Linear accelerometer with electrostatic data acquisition, electromagnetic feedback and mechanical guidance dec test mass, characterized in that the test mass acts as a dip anchor within an electromagnet, and the test mass or the Tauchanker within the electromagnet by two circular, flat, provided with special openings, perpendicular to Is guided measuring axis lying diaphragm springs, and a capacitive sensor element, the center plate is attached to the test mass, the movements of the test mass detected and the electromagnet the test mass returns to the equilibrium position, wherein the plunger of non-ferromagnetic material and a ferromagnetic center ring is slightly into the angephaste anchor counterpart of the iron core of the electromagnet immersed. For this 4 pages drawings field of use The invention relates to a linear electrostatic accelerometer with electromagnetic feedback and a special mechanical suspension, which achieves the necessary stability and sensitivity for measuring small vertical accelerations, for example in Schwierigkeitsgradiometer or in the inertial navigation. Characteristic of the known technical solutions Some solutions for electrostatic accelerometers with electromagnetic feedback are known in the literature (DE 2833915, DE 2164321, DE 2759499, DE 2759500, DE 2840698, DE 2840700, DE 2840652, US 3438265, US 3438266, US 4141765, US 4145929, SU 670896) , Those with a pendulum-like design of the test mass of the accelerometer, which simultaneously embodies the center plate of a capacitive sensor, are not linear accelerometers and thus differ from the solution according to the invention. The accelerometers of US 4144765, US 4145929, DE 2840700 represent solutions, br. which linearly movable test masses are used. These are made by specially developed suspensions, consisting of membranes, linear to the housing. A disadvantage of these accelerometers, however, is that the suspensions are designed and arranged such that they allow tilting of the test mass in the deflected state because of then no longer sufficient rigidity of the suspensions. Furthermore, the electromagnet, which assumes the function of a mechanical spring, does not work with a linear characteristic curve corresponding to the mechanical spring, resulting in systematic measurement errors.

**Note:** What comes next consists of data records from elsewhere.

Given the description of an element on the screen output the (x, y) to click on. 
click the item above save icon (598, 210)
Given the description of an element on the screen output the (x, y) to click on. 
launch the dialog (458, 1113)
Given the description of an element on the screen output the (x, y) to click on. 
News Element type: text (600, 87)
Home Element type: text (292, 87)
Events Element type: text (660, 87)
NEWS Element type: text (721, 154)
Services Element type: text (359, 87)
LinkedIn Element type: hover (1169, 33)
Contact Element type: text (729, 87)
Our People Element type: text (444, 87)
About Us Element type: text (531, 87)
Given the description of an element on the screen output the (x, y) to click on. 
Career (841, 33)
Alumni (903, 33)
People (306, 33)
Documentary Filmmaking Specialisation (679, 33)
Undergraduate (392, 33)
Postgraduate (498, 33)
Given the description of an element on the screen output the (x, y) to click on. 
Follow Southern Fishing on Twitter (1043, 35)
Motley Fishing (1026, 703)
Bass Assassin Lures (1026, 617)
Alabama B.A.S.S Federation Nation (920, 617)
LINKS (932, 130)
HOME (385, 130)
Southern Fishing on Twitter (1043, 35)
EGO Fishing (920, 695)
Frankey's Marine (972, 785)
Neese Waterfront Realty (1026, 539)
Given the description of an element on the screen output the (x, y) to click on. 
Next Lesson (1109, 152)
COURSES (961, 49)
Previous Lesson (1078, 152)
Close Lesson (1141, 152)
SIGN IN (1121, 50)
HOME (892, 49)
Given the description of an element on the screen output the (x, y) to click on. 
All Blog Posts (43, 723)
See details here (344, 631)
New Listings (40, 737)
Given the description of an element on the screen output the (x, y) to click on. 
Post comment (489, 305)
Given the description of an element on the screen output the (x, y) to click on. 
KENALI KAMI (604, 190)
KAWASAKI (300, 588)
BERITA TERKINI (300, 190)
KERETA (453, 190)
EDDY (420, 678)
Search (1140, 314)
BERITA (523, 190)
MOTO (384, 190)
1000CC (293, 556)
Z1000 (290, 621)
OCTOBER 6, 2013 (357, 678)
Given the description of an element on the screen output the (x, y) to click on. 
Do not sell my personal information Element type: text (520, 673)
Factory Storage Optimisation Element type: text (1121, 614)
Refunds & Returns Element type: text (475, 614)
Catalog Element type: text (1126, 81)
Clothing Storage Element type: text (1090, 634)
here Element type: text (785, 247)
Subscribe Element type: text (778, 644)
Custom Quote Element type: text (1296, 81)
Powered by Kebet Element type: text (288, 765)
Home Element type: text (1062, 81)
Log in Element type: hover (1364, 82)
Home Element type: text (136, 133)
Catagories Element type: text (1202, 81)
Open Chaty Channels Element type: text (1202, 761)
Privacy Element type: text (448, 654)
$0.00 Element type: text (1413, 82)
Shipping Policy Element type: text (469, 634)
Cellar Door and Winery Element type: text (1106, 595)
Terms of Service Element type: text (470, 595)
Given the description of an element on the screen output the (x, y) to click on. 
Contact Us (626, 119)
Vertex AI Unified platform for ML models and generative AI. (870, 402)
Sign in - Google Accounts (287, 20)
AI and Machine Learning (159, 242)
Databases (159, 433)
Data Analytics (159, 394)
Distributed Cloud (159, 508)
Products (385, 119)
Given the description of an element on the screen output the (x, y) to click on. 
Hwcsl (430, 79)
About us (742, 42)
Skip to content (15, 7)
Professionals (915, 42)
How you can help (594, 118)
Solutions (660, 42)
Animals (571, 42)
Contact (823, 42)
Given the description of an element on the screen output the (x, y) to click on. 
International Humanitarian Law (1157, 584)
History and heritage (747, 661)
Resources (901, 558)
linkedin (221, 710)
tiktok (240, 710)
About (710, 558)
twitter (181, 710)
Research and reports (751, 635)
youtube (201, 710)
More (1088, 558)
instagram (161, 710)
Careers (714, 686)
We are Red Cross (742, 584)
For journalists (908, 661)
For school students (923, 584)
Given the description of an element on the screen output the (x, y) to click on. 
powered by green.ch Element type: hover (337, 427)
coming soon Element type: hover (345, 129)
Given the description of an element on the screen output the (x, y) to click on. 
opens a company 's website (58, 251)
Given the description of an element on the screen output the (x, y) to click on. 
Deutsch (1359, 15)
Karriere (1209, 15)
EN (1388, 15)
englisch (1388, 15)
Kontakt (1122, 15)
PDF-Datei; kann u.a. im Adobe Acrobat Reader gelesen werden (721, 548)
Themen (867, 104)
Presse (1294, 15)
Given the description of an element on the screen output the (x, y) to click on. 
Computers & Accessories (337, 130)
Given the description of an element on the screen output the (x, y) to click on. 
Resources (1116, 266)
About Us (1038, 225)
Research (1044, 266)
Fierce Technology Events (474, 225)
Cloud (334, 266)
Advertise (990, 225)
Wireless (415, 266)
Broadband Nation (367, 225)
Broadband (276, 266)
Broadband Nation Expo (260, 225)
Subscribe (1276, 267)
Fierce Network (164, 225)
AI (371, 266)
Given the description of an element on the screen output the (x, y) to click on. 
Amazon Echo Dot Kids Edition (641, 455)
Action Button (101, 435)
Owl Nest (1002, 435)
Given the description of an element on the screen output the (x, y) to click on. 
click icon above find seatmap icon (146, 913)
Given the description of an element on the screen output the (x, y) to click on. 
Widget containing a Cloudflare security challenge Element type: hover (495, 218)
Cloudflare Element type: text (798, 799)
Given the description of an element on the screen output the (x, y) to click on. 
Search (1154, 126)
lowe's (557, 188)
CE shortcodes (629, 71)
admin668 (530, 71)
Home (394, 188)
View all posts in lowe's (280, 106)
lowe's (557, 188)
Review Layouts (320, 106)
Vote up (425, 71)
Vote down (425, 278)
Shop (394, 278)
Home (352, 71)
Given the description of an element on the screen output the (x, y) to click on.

The accelerometer according to the invention avoids the disadvantages of the known technical solutions. Object of the invention The aim of the invention is to propose an accelerometer, which has the necessary stability and sensitivity for the measurement of small accelerations in the vertical direction. Explanation of the essence of the invention The invention has for its object to provide a linear electrostatic accelerometer with electromagnetic feedback and mechanical suspension of the test mass for the measurement of small accelerations in the vertical direction. The accelerometer according to the invention (FIG. 1) consists of a test mass guided as a dip anchor in an electromagnet 1 2. The electromagnet 1 assumes the function of a spring, so that an equilibrium position of the test mass 2 is formed relative to the electromagnet 1 and thus to the housing 3. The test mass 2 is guided through the two k-round membrane springs 4; 5, whose undeflected position coincides with the equilibrium position of the test mass 2. The diaphragm springs 4; 5 ensure a smooth axial movement of the test mass 2 with high radial stiffness, without tilting, cross misalignment and torsions occur. Attached to the test mass 2 is the center plate of the capacitive sensor element 6, which serves to record the measured value. It works according to the carrier frequency method. In the case of a vertical acceleration acting on the accelerometer, which occurs parallel to its axis of symmetry when the accelerometer is functioning, the test mass 2 is deflected out of its equilibrium position. This movement is detected by the capacitive sensor element 6, whereby a correction or feedback signal is produced in the subsequent electronics 7. On the one hand, this represents the measurement signal which is proportional to the applied acceleration and which is displayed in the display 8, but on the other hand simultaneously the manipulated variable for the electromagnet 1, whereby the test mass 2 returns to the equilibrium position.